En fait, selon le professeur, la crise monétaire haïtienne viendrait alors du fait que la masse des produits couvrant les besoins des ménages ne soit pas financée par la monnaie nationale. La plupart de ces biens ne viennent pas du travail des individus. « Pourtant la réponse à des besoins de grande consommation suppose d’abord des investissements massifs allant aux entreprises de promotion des infrastructures et aux activités d’élaboration des savoir-faire. Ces conditions de la production devraient être garanties sur l’ensemble du territoire ».

Se référant à la spécificité des échanges entre les agents économiques en Haïti, le professeur Chéry parle d’une économie en-dehors. Il définit celle-ci comme étant une économie dont les pouvoirs ne tiennent pas compte. « Elle existe sans bénéficier du support ou de l’encadrement des institutions existantes. Elle n’est pas régie par la norme nationale fixant les mêmes conditions pour tous… Les individus échangent sans que la société fixe les droits économiques. C’est comme si l’autre n’avait pas de droits garantis par les instances publiques ».

Décrivant brièvement le profil du système économique haïtien, l’auteur le présente comme un système économique particulier qui s’éloigne du formalisme juridique connectant le pays à l’extérieur. « Ce formalisme ne pénètre guère la société ni ne traduit les relations existant entre les individus au niveau interne. On voit alors apparaitre un secteur informel tentaculaire et de surcroit le gaspillage des ressources collectives dont l’épargne nationale qui aurait pu être orientée vers le financement des activités tournées vers les besoins internes… »

Selon l’auteur, le financement de la décentralisation et le développement local en Haïti les politiques économiques haïtiennes auraient pu obtenir de meilleurs résultats si les conditions de la réinsertion de l’épargne et du renouvellement du stock de capital avaient été posées.
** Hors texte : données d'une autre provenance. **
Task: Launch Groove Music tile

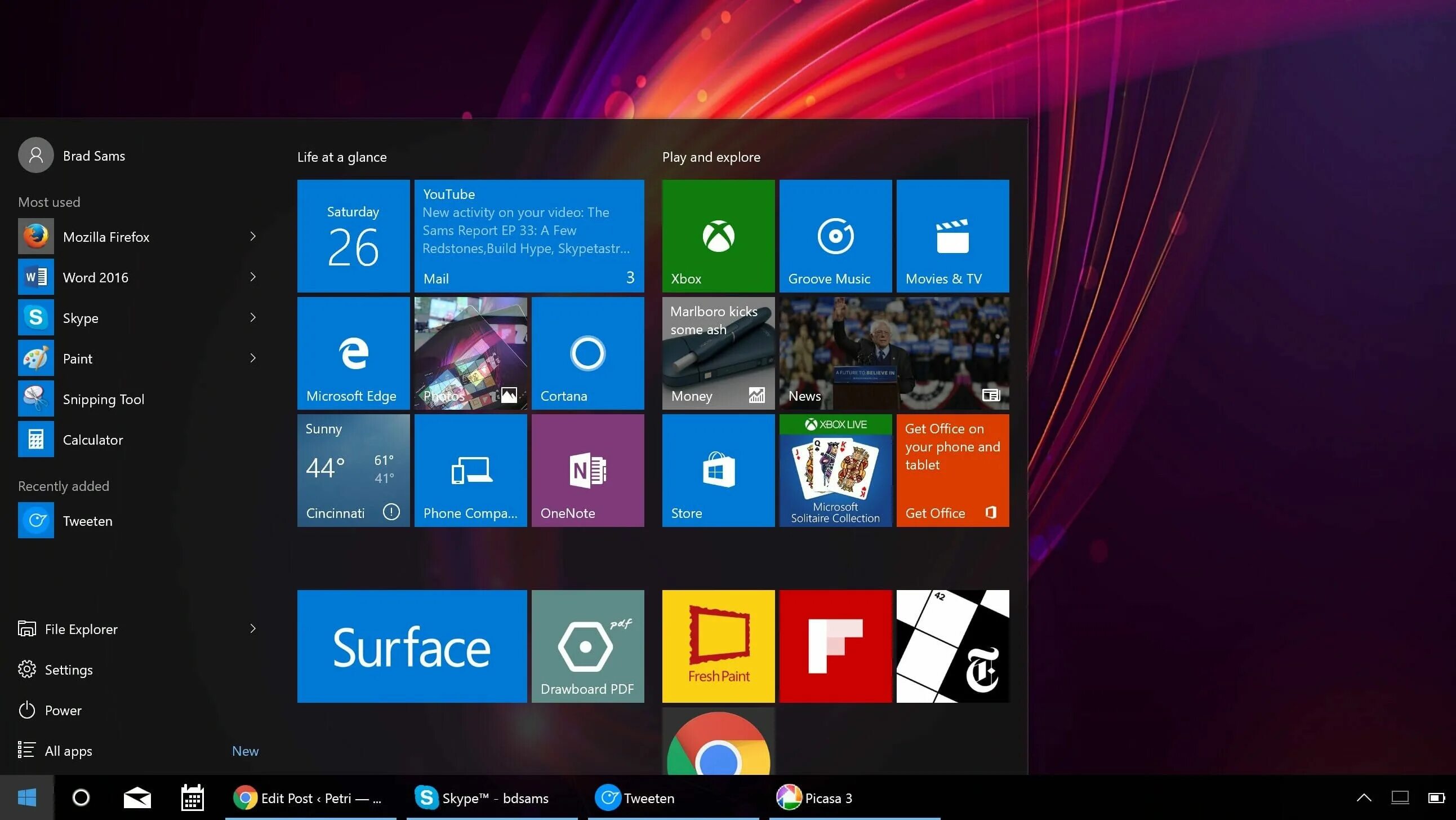Action: [835, 236]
Quand l’épargne globale reste inutilisée et non réinjectée dans le secteur productif, les générations se retrouvent déconnectées et l’économie déstructurée. En effet, la surliquidité persistant depuis 1980 montre que l’épargne des seniors n’est pas investie pour faire croitre le stock du capital national afin de faire travailler les plus jeunes.
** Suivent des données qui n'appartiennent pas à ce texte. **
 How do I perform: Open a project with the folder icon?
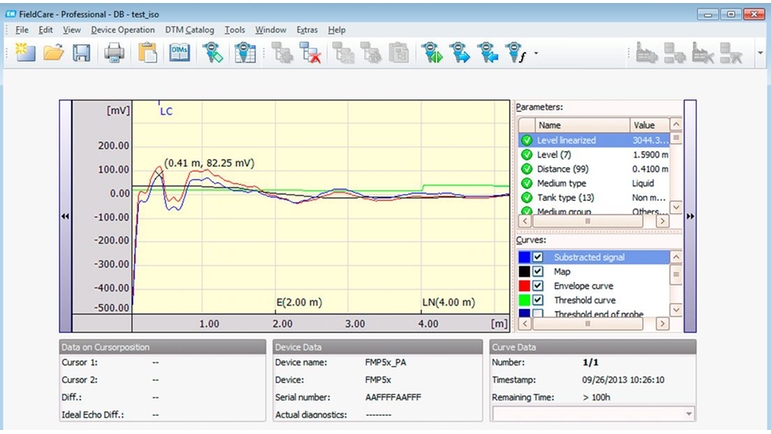(x=53, y=52)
Concernant la reconstruction de la gourde, à proprement parler, le neuvième chapitre du livre du professeur Frédéric Gérald Chéry montre que la banque centrale n’est pas le seul organe public concerné par la reconstruction de la gourde. Au moins quatre instances publiques devraient contribuer à reconstruire la monnaie nationale en s’impliquant dans l’aménagement de l’environnement de la politique monétaire. Le ministère de l'Économie et des Finances (MEF), la Banque de la République d'Haïti, les universités haïtiennes et le Trésor public sont concernés par une stratégie de renforcement de la monnaie nationale.

Parmi ces institutions, certaines doivent viser à identifier et à potentialiser les individus en les convertissant en agents économiques porteurs de droits et dont le travail productif aura un impact sur la gourde. D’autres interviendront dans la diffusion dans la production et la distribution de savoirs et de savoir-faire en procurant aux Haïtiens une capacité d’imagination et de création. La dernière participera à la structuration du système productif dans le terme et à la sauvegarde des savoirs et des droits économiques ces ménages.
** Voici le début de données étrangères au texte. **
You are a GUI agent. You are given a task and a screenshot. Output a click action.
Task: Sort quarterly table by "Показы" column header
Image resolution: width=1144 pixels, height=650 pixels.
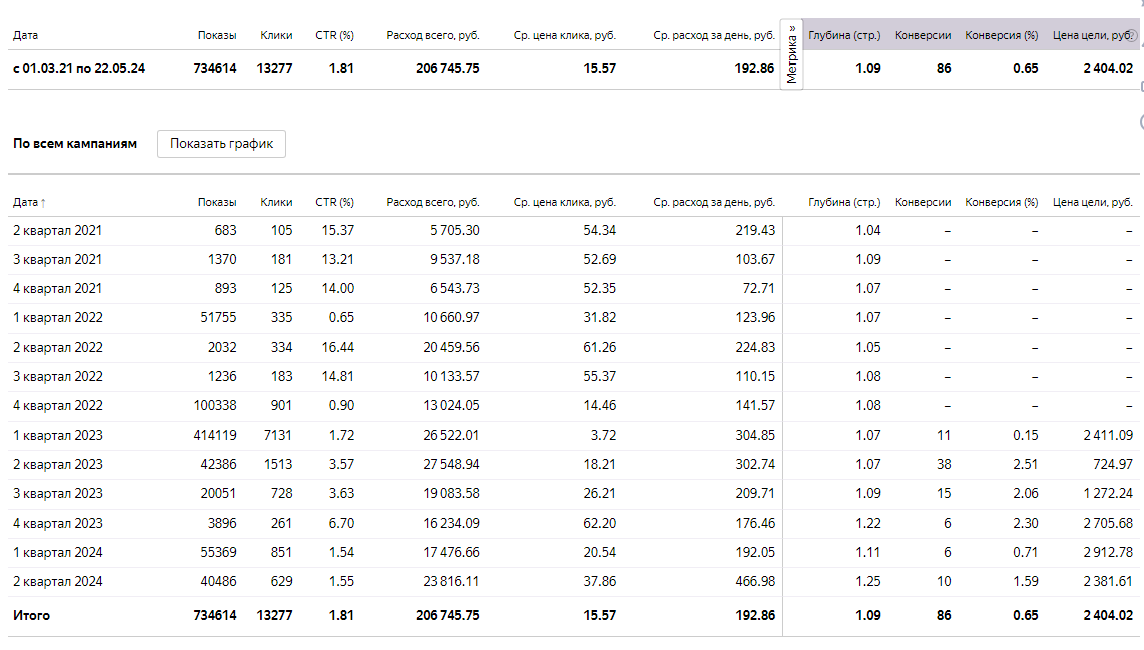tap(217, 202)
« La politique monétaire profitera de ces conditions générales pour soutenir les mesures de renforcement du secteur productif. Nous formulons l’hypothèse que les citoyens sont à même d’identifier ces rôles et de porter les instances publiques concernées à s’engager dans le renouveau culturel, politique et économique de notre société. Nous verrons alors que la réforme de la gourde est un projet collectif que les Haïtiens peuvent entreprendre de manière ordonnée et réfléchie », propose l’auteur dans l’introduction de sa dernière œuvre.